■ Exercise goal: Under this line is a listing; return exactly the lines starting at the one with "This screenshot has height=370, width=431." and running down to the one with "Add UNIPUMP pump station to cart", and leave out its pictures.

■ Dataset records:
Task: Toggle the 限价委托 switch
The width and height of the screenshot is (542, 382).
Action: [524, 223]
==
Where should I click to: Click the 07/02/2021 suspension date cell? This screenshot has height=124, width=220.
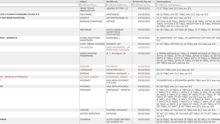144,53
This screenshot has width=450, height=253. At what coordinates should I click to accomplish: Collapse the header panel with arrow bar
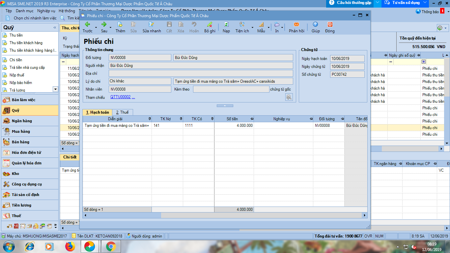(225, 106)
==
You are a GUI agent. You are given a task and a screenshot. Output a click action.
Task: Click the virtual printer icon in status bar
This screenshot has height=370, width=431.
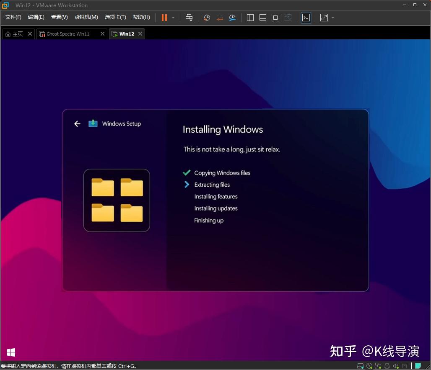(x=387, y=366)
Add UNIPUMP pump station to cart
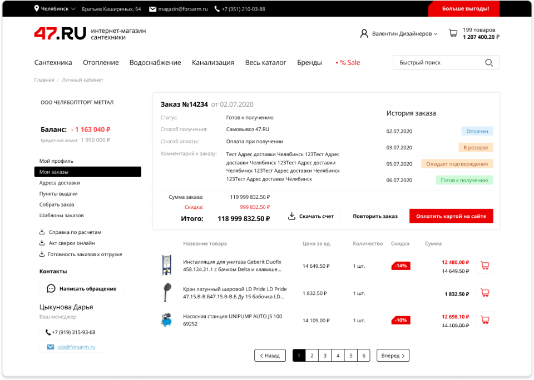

■ Response:
This screenshot has height=370, width=431.
(x=387, y=366)
Add UNIPUMP pump station to cart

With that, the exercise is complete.